Although together they reached the correct answer I don’t believe it was the most creative one. Certainly, the woman who guessed 50,000 beans could fit in such a small receptacle had some more wildly imaginative side than those with more sober accurate guesses.
Artificial intelligence can currently be imagined in this way of mean averaging. It’s given 10,000 pictures of a chicken and starts to hone in on this averaged construct of chicken. It learns through even distribution how to draw the most chicken chicken. This is obviously a vast oversimplification but for the most part accurate.
Creativity exists somewhere beyond just technical ability. It’s hard to define, creativity can be many things, but as I see it creativity is spotting a pattern where there is not one; linking two or more foreign concepts in an abstract way that might enhance each of them. Mowgli is an orphan 1 who is raised by wolves 2 at a glance these things don’t go together yet Rudyard Kipling manages to marry the two concepts in a compelling world where they do.
When AI is confronted with two prompts that it hasn’t seen together before it tends to draw them both individually in this case toe and knife rarely understanding how it might merge the concepts. A child given the same prompt would likely come up with a far more interesting amalgamation of the two but lack the skill to render it in any high fidelity.
So it seems there is ultimately some confusion here that lies between creativity and mastery of a tool; an art conservator, restorer or forger are all craftsmen of the highest order with great technical ability. Yet in spite of this, they are never considered creatives like the artists whose work they are emulating.

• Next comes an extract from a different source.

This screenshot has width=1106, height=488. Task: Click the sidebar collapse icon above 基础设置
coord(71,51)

Highly regarded artists have always used others in the creation of their work, for example, we are still very unclear on which of Caravaggio’s paintings he produced himself and which were from his students as he took credit and signed work that wasn’t his. This practice hasn’t died out, in fact almost all world-level fine artists today work with a team executing their creative vision, with some being accused of having little to no hand in their work.

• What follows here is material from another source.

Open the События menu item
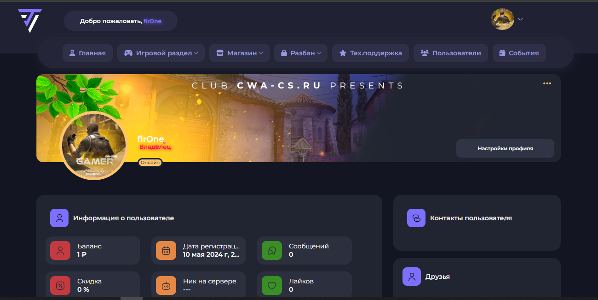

Imagine for a second that this moment is not some dystopian nightmare but a societal shift to the great democratization of art. That each of us might have a digital student at home we can train in our style. A digital hand to help us paint so that we too can sign the corner.
I believe both are true at once. Much like with the V-2 rocket one man’s bomb can be another man’s spaceship. Technology isn’t inherently good or bad, what we do with it is.

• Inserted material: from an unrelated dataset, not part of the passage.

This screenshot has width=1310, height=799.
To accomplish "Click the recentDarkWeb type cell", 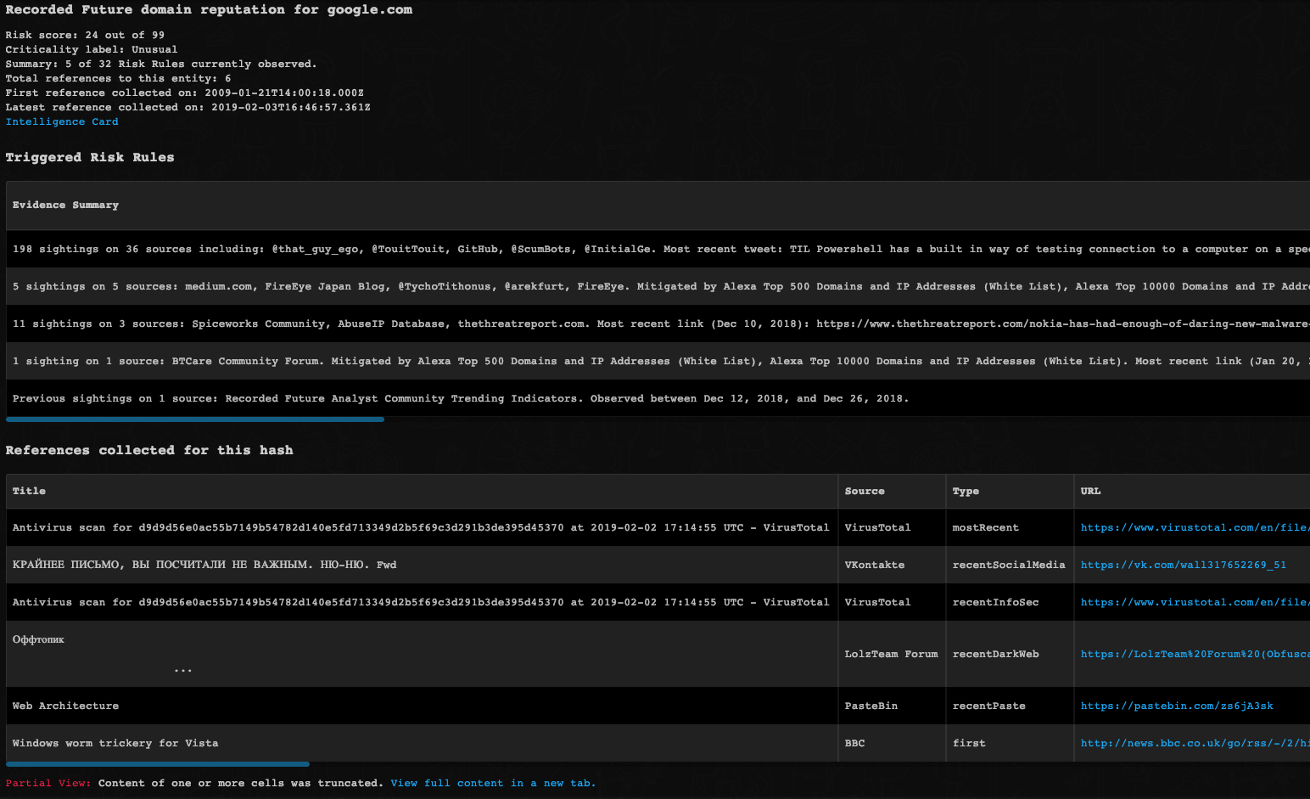I will coord(995,655).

The problem instead lies in the world that has created such a volatile position for artists that they must gate-keep their least creative talent (technical ability) to keep bread on the table.
So back to those 10,000 pictures of chickens. Where did they come from? Well more often than not they came from you and me, most major AI systems have been trained on our data without our permission. AI itself isn’t the problem but the ethics of the companies that make it. In spite of being trained on our cumulative effort, the product of this labor has been kept from us entirely. No one has seen any royalties for these pictures of chickens, despite big tech companies making billions in venture capital over them.
This is why we at Toe Knife are working on our own ethical diffusion model. Made only from our artwork, our pictures, and donations from our community. Where donors will have a say in how this model is licensed and distributed along with access to use it themselves. Big business as with so many other emergent technologies has swooped in to preside over and privatize this open space into a for-profit model. So let’s make artificial intelligence into ourtificial intelligence, the work of the people for the people.